Germany must tighten climate law to protect young people's future, court rules

 Germany must tighten climate law to protect young people's future, court rules

BERLIN (REUTERS, NYTIMES) – Germany must update its climate law by the end of next year to set out how it will bring carbon emissions down to almost zero by 2050, its top court ruled on Thursday (April 29), siding with a young woman who argued that rising sea levels would engulf her family farm.

The court concluded that a law passed in 2019 had failed to make sufficient provision for cuts beyond 2030, casting a shadow over a signature achievement of Chancellor Angela Merkel’s final term in office.

“The challenged provisions do violate the freedoms of the complainants, some of whom are still very young,” the court said in a statement. “The provisions irreversibly offload major emission reduction burdens onto periods after 2030.”

Ministers said they would draw up the necessary legislation soon, with Economy Minister Peter Altmaier promising proposals next week.

Among the plaintiffs was Ms Sophie Backsen, 22, daughter of a farming family on the North Sea island of Pellworm, who fears that rising sea levels would engulf her low-lying island, leaving her with no inheritance.

“We are super happy with the court’s decision,” she told a news conference. “Effective climate protection has to be implemented now and not in 10 years’ time, when it’ll be too late.”

The law commits Germany to ensuring that by 2030, carbon dioxide emissions should be at least 55 per cent lower than in 1990, and that almost no carbon dioxide be emitted by 2050.

The challenge was backed by environmental groups including Greenpeace and the Fridays for Future movement inspired by Swedish activist Greta Thunberg.

“The court has handed down a major and significant ruling,” said Mr Altmaier in a tweet. “It is epoch-making for climate protection and the rights of young people. And it creates certainty for the economy.”

The ruling was stark in the obligations it imposed on the government, said Ms Roda Verheyen, a lawyer for the plaintiffs.

“The court focuses on the civil liberties of future generations, saying those rights are being infringed already today,” she said. “This isn’t vague, but a very clear decision about fundamental rights.”

The ruling could also have political repercussions before an election in September that may see the environmentalist Greens participate in government.

Mr Markus Soeder, premier of the southern state of Bavaria, said the ruling offered an opportunity that his conservative bloc should embrace.

“Don’t duck away from this, but tackle it now,” he said, adding that the conservatives should set the pace on the issue.

In 2019, the Dutch Supreme Court also imposed tougher climate change regulation on its government, saying it had done too little to protect the low-lying country’s citizens from threats to their “lives and well-being”.

The 2019 German law included a raft of measures such as a US$60 billion (S$79.6 billion) spending package, a fee system for carbon emissions, and taxes to make flying more expensive.

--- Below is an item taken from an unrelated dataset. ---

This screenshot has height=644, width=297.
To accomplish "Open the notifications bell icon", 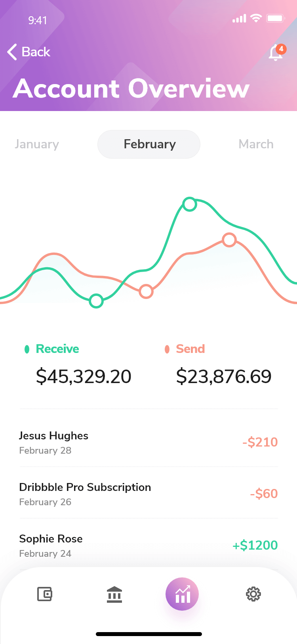I will pyautogui.click(x=276, y=53).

But the law only stipulated how reductions should be reached over the coming decade. Decisions about how and how much to reduce carbon emissions between 2031 and 2050 were left open, to be decided in 2025.

In their suit, the climate activists had charged that by failing to lay out a long-term strategy with clear targets for reductions through when Germany aims to be carbon-neutral, the government was effectively kicking the can down the road and risking the freedom of future generations, who would have to live with the consequences.

Young climate activists, nine of whom had challenged the law, welcomed the decision to side with their concerns that the failure to pass stringent-enough legislation today will endanger their lives when they reach adulthood.

The nine youth who were among those who brought the case ranged in age from 15 to 24. Other activists also celebrated the court’s focus on the future as a watershed moment in the fight against climate change.

Mr Christoph Bals, executive director of the Germanwatch environmental group, said: “This ruling will be a key reference point for all climate lawsuits pending around the world.”